Stretch That Match to Get Participants to Save More

Most workers save only enough to get the employer match, according to research from LIMRA.

A combination of plan design and professional advice can help solve the problem of getting plan participants to save more, whether they are workers in nonprofit organizations or in the private sector.

The company match can act as a powerful incentive that drives employee behavior, says Michael Ericson, an analyst with LIMRA Secure Retirement Institute. Workers in private sector and nonprofits alike will save only enough in their defined contribution (DC) plans to receive the full company match, according to a study from the institute.

Professional advice can be helpful to both types of workers, Ericson says. The key is to understand the unique challenges and obstacles each group faces.

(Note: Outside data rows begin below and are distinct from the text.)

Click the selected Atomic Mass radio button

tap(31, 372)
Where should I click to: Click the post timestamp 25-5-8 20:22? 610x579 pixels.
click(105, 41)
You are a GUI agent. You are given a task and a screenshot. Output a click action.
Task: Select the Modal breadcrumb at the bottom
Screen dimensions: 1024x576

Nearly half of American workers believe they are not saving enough for retirement, and four in 10 working households have less than $25,000 saved for retirement, LIMRA says. Using a stretch match strategy— which would require an employee to save a higher percentage to attain the full company match—can be a way for plan sponsors to increase plan participants’ savings behavior.  

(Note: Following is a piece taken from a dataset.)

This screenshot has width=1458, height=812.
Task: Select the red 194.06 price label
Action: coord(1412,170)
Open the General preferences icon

Fewer than half of workers surveyed (four in 10, in both private sector and nonprofit industries) consider themselves “savers.” Of those with access to a DC plan, 20% are not making any contributions at all to the plan. Those in the private sector who are not contributing are more likely to say they cannot afford to defer any salary or to have competing savings priorities, compared with nonprofit employees (67% vs 53%).

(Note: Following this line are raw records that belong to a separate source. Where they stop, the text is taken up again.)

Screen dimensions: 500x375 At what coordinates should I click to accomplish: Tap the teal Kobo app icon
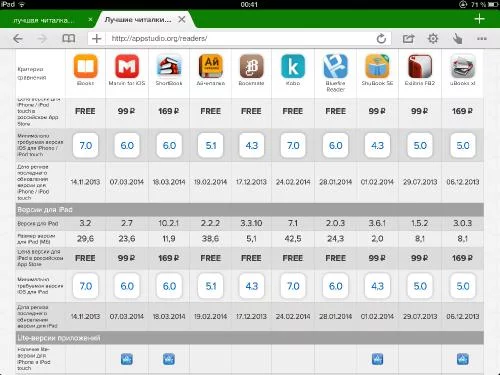point(293,66)
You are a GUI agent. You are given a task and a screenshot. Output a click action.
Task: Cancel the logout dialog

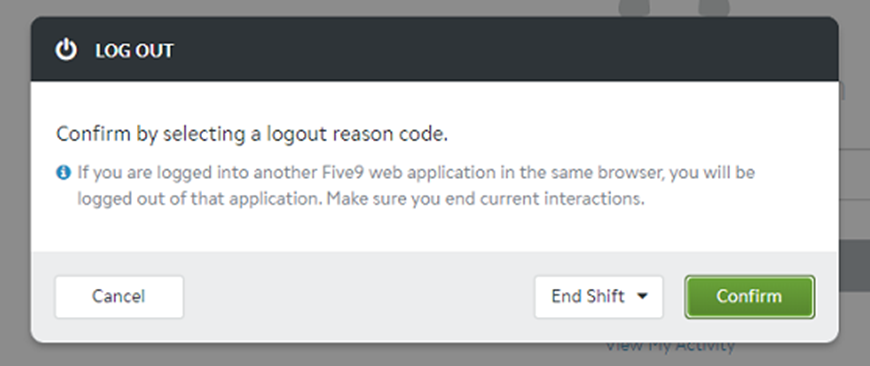[119, 297]
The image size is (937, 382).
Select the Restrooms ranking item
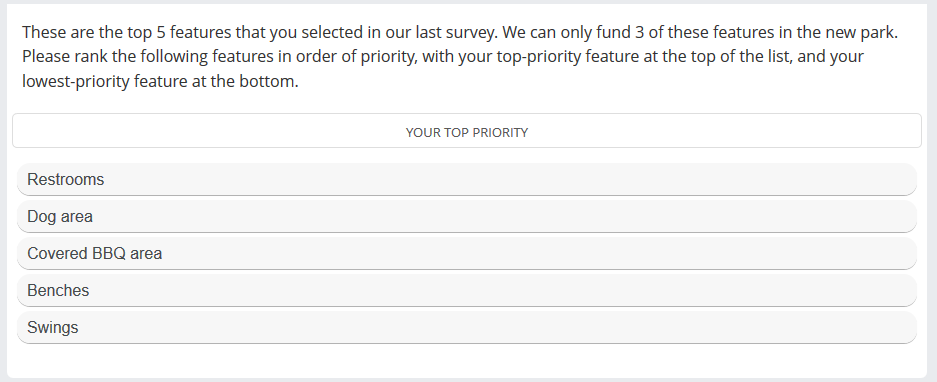[x=467, y=179]
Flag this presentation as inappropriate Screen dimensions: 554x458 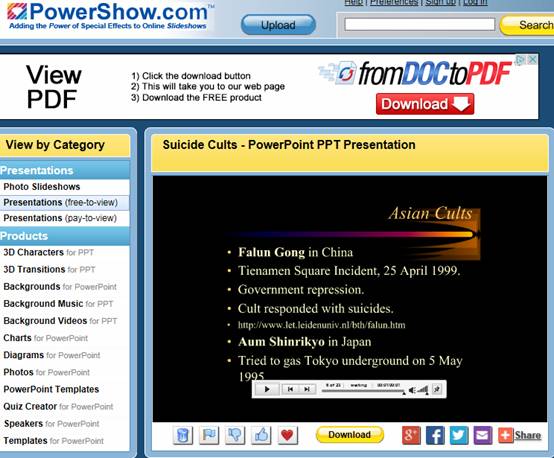point(209,435)
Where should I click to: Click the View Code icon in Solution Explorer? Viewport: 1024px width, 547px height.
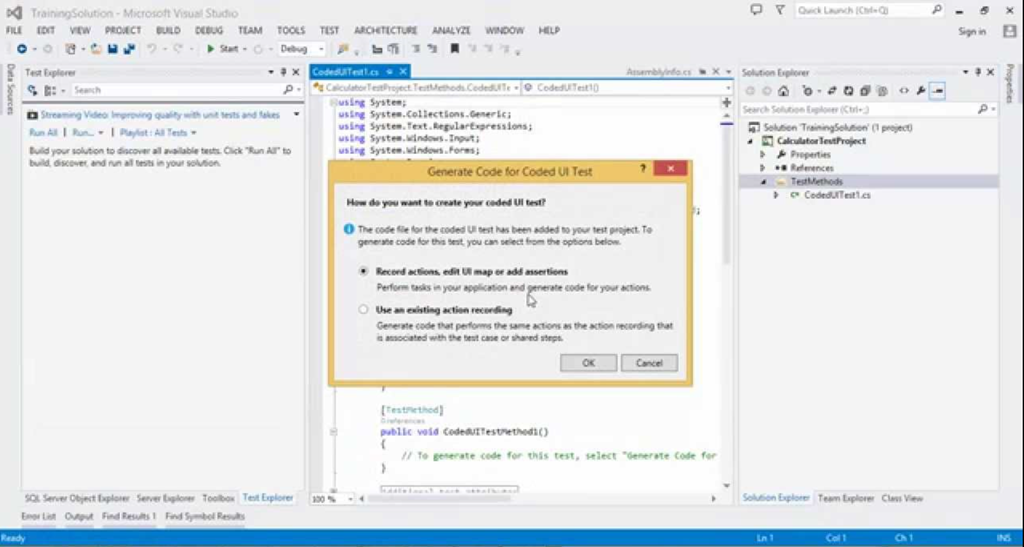click(x=904, y=90)
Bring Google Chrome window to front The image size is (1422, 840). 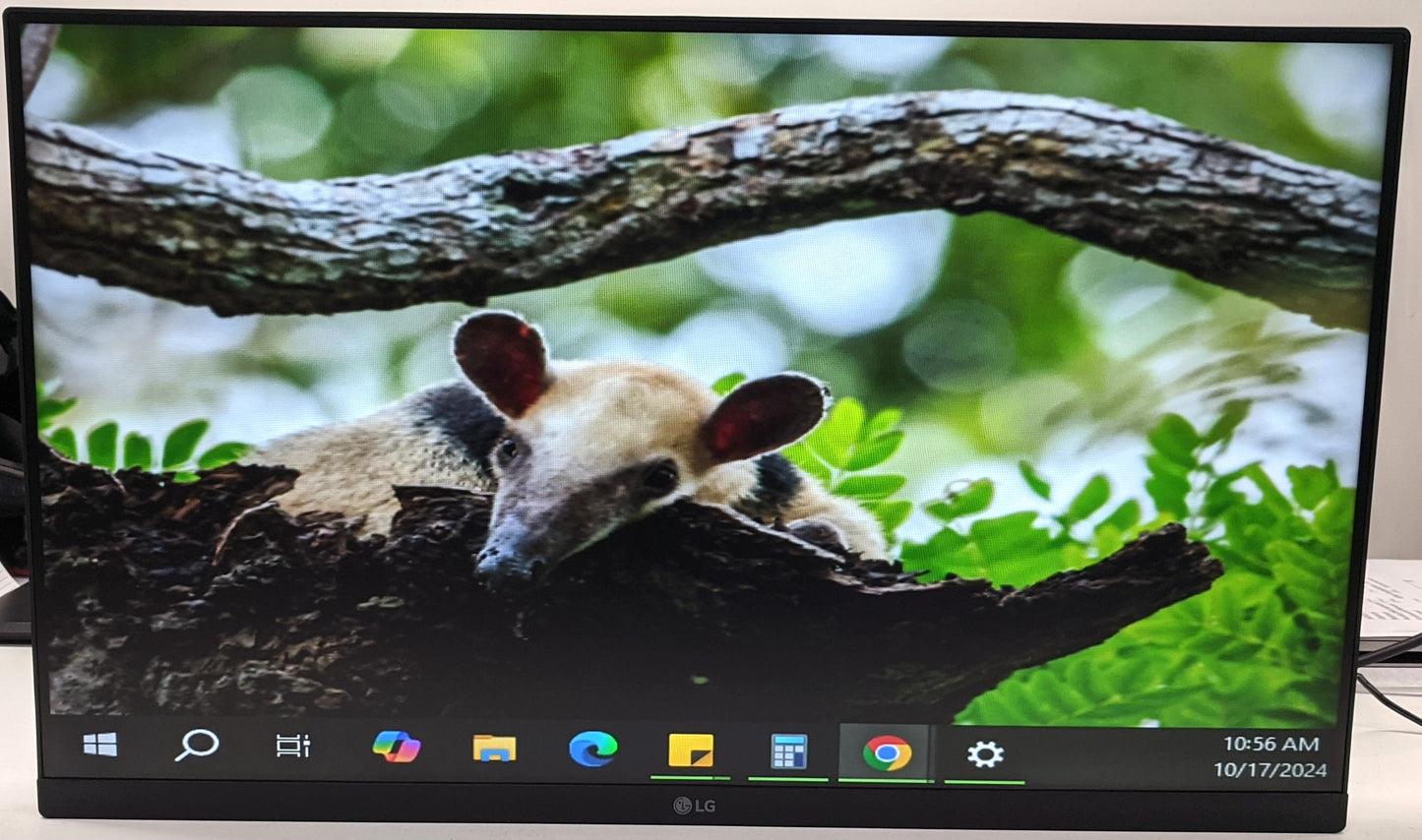pyautogui.click(x=886, y=753)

Institute researchers found more than one-third of Millennial workers in both the nonprofit and private sectors are saving 10% or more (34% and 35% respectively). Only 27% of Boomers and 28% of Gen X not-for-profit workers are saving at that rate. In the private sector, Boomers and Gen X workers save a bit more than their Millennial counterparts: 36% of Boomers and 35% of Gen X workers are saving 10% or more in their retirement plans.

Even with robust saving habits, pre-retirees surveyed have no plan on how they will withdraw the assets from their DC plans once they retire. Just one-third have calculated their savings and expenses in retirement. The study found nearly half of pre-retirees said they plan to withdraw 9% or more of their assets each year in retirement. Most financial experts recommend drawing no more than 4% a year and in low-interest rate environments, maybe less.

“With longevity at an all-time high, retirement can last more than three decades,” says Ericson. “Understanding how to safely draw down savings becomes critically important for retirees. Not-for-profit workers are more likely to have a pension income along with their DC plan, but most for-profit workers will not have one.”